Il s’agit des langues officielles des Nations unies.

Les grandes dates du climat et du GIEC
1827 : première description de l’effet de serre par le mathématicien et physicien français Jean-Baptiste Joseph Fourier.
1859 : l’Irlandais John Tyndall établit le rôle majeur de la vapeur d’eau atmosphérique dans le bilan radiatif terrestre.
1873 : fondation de l’Organisation météorologique internationale (OMI) à Vienne.
1896 : le Suédois Svante Arrhenius établit une relation possible entre la concentration de CO2 dans l’atmosphère et la température de la planète.
1950 : l’OMI devient l’Organisation météorologique mondiale (OMM) puis rejoint l’Onu.
1967 : premières prévisions d’un réchauffement planétaire.
1972 : mise en place du Programme des Nations unies pour l’environnement (PNUE).
1979 : 1re conférence mondiale sur le climat de l’OMM à Genève.
1988 : création du Groupe d’experts intergouvernemental sur l’évolution du climat (GIEC).
Décembre 1989 – janvier 1990 : 2e conférence mondiale sur le climat de l’OMM à La Haye.

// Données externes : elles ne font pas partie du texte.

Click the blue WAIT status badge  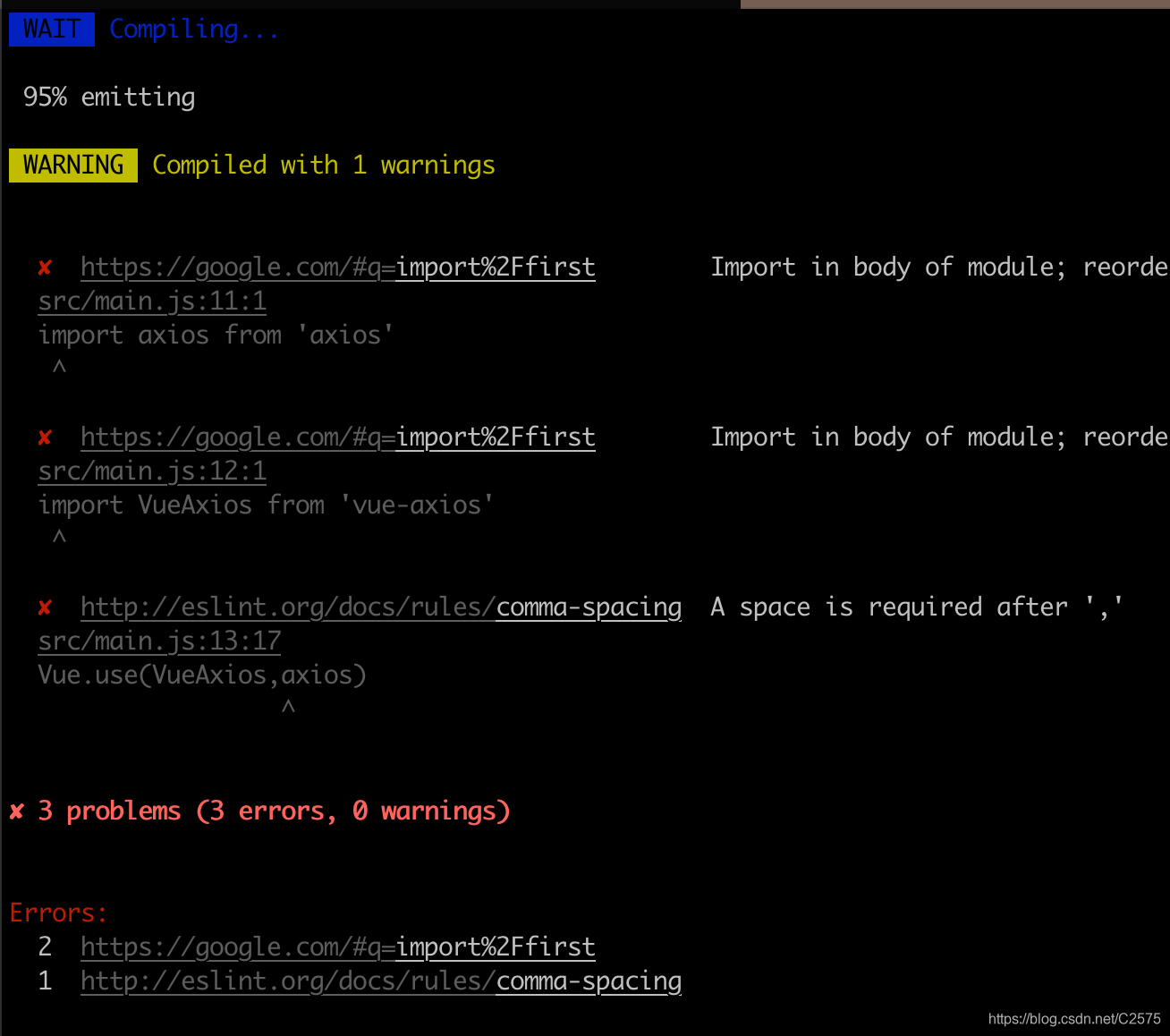coord(51,29)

1990 : 1er rapport d’évaluation du GIEC.
Juin 1992 : sommet de la Terre à Rio de Janeiro. Adoption de la convention-cadre des Nations unies sur les changements climatiques (CCNUCC).
Mars-avril 1995 : 1re conférence des parties de la CCNUCC (1 COP) à Berlin. Adoption du principe des quotas d’émissions de gaz à effet de serre.
1995 : 2e rapport d’évaluation du GIEC.
Juin 1997 : Rio+5, sommet de la Terre à New York.
Décembre 1997 : 3e conférence des Parties de la CCNUCC à Kyoto, adoption du protocole de Kyoto.
2001 : 3e rapport d’évaluation du GIEC.
2007 : 4e rapport d’évaluation du GIEC.
12 octobre 2007 : le prix Nobel de la paix est attribué à l’ancien vice-président américain Al Gore et au GIEC.
Décembre 2008 : adoption du paquet énergie-climat par le Conseil européen.
Août-septembre 2009 : 3e conférence mondiale sur le climat de l’OMM.
Décembre 2010 : accord au sommet de Cancún sur le climat, création d’un fonds vert.
2011 : rapport spécial du GIEC sur les énergies renouvelables.
2012 : rapport spécial du GIEC sur les événements extrêmes.
Juin 2012 : Rio+20, sommet de la Terre à Rio de Janeiro.
Juillet 2013 : création du Conseil intergouvernemental des services climatologiques.
2013-2014 : 5e rapport d’évaluation du GIEC.
Novembre-décembre 2015 : 21e conférence des Parties de la CCNUCC à Paris — Cop21. Adoption de l’Accord de Paris.
Avril 2016 : lancement du 6e rapport d’évaluation du GIEC (parution en 2022).
Décembre 2017 : One Planet Summit à Paris.